Will dask delayed impact how dask figures out the dataframe computation? I see some questions that seem to indicate dask delayed forces a compute of the dataframe if it’s being passed into it – is that correct? is there anything else to consider?
Hi @skrawcz,
Could you provide some example code of what you want to do? It’s fine to go from Delayed to DataFrame or the other way around for example, but it can be tricky to use Delayed on part of a DataFrame.
Sure.

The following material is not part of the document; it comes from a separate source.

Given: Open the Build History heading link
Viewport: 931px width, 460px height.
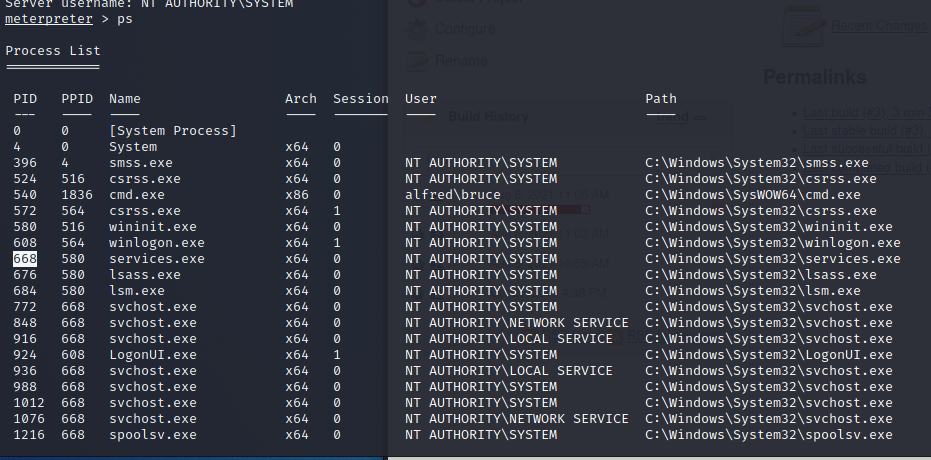Looking at the screenshot, I should pos(487,116).
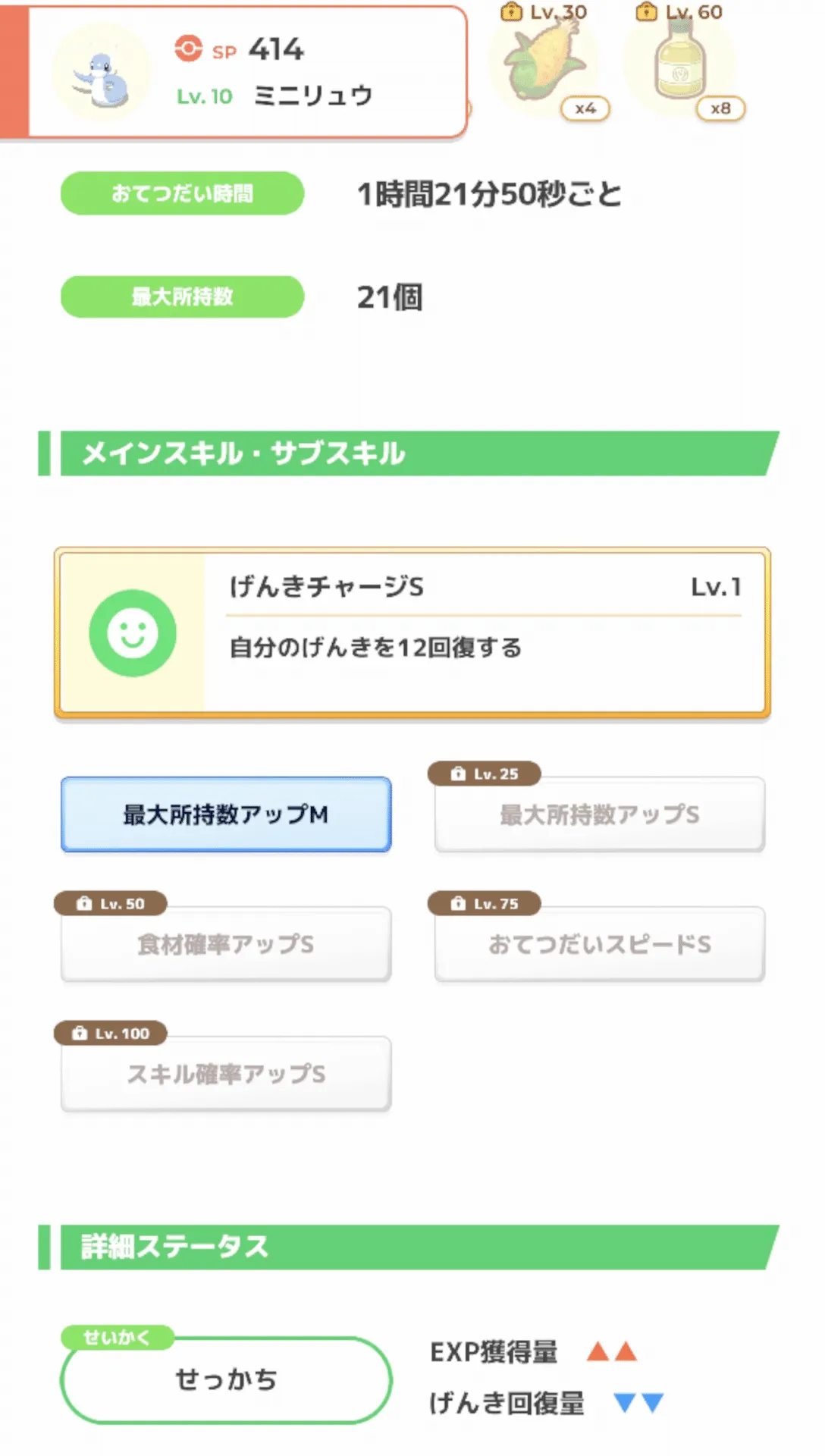Tap the locked Lv.30 corn ingredient icon

[543, 62]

The following is a simplified sketch of the basic pattern:
@delayed
def load_df() -> DataFrame:
return DataFrame.from_pandas(...)
@delayed
def transform1(df: Dataframe) -> Series:
...
@delayed
def transform2(df: Dataframe) -> float:
return df.column.mean()
@delayed
def transform3(df: Dataframe, mean: float) -> Series
return df.column - mean
@delayed
def new_df(t1: Series, t3: Series) -> Dataframe:
# join the two
return Dataframe.multi.concat([t1, t3], axis=1, join="inner")
...
_df = load_df()
_t1 = transform1(_df)
_t2 = transform2(_df)
_t3 = transform3(_df, _t2)
_result = new_df(_t1, _t2, _t3).compute()

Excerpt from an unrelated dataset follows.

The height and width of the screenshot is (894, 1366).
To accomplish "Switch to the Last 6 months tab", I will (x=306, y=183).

When looking of this simplified code, I’m wondering if you need to use delayed at all.
Is there a reason why you don’t directly use DataFrame API, which is lazy and should be allright?
Something like:
df = DataFrame.from_pandas(...)
t1 = transform1(df) #Without delayed
t2 = df.column.mean()
t3 = df.column - t2
result = Dataframe.multi.concat([t1, t3], axis=1, join="inner").compute()

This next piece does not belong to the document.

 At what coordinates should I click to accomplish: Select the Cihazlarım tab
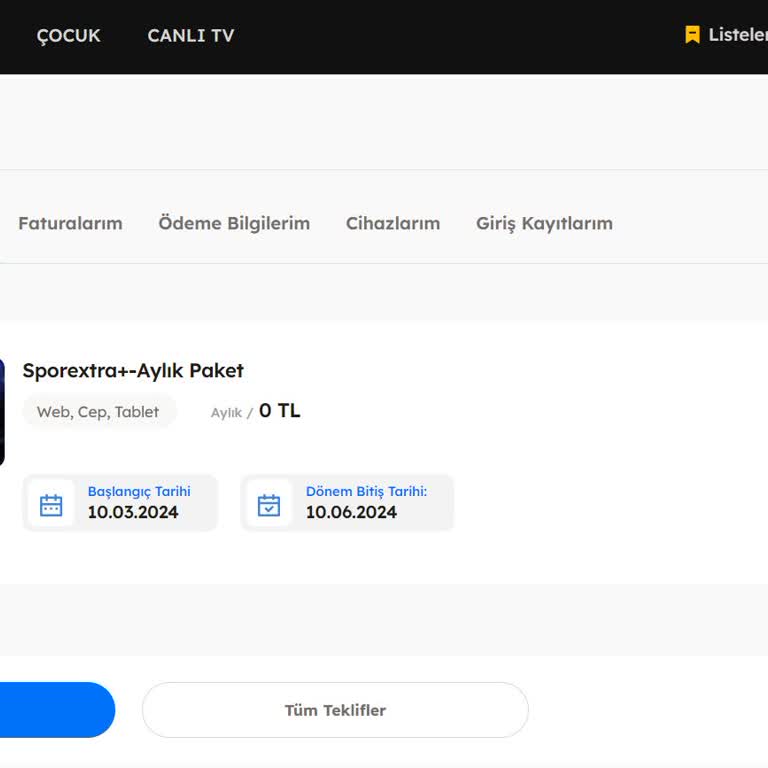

Yep, you’re right in this instance!
However, I am curious around caveats in mixing them – since we have a framework that can inject delayed – and so I’m looking to ensure I have the correct guidance on usage, and if there’s anything framework side we can do to check/ensure that performance issues aren’t a problem.
Okay, I think I have a better understanding about your original question now.
So in the end I just played a bit with your example, filling it with small code:
import dask
from dask import delayed
import dask.dataframe as dd
import pandas as pd
df = pd.DataFrame({
'height': [6.21, 5.12, 5.85, 5.78, 5.98],
'weight': [150, 126, 133, 164, 203]
})
@delayed
def load_df():
return dd.from_pandas(df, npartitions=2)
@delayed
def transform1(df):
print(type(df))
print(df)
return df['height']
@delayed
def transform2(df):
return df.weight.mean()
@delayed
def transform3(df, mean):
return df.weight - mean
This is a tricky subject, and I thing you will need to be very careful of what you are doing.
If you correctly wrap all your dask dataframe objects inside a Delayed, then you should be OK.
When computing a Delayed, the Delayed in input is first computed in order to fed the next call. But in your case, you have a Delayed containing a lazy Dask DataFrame. So computing this Delayed will result in the Dask DataFrame structure, so another Dask graph.
What happens in your example is that your building a task graph from within Delayed calls. These delayed operation do almost nothing, and in the end, you’ll need to call compute twice:
_result = new_df(_t1, _t2, _t3).compute()
_result.compute()
But be careful, if at some point you are passing a Dask ataFrame object or other Dask collection in input of a Delayed function, then it will be computed first:
dd_not_delayed = dd.from_pandas(df, npartitions=2)
dd_not_delayed_t1 = transform1(dd_not_delayed)
dd_not_delayed_t1.compute()
will return a Pandas DataFrame, and the Dask DataFrame will be computed before the transform1 execution.
I hope this answers some of your questions.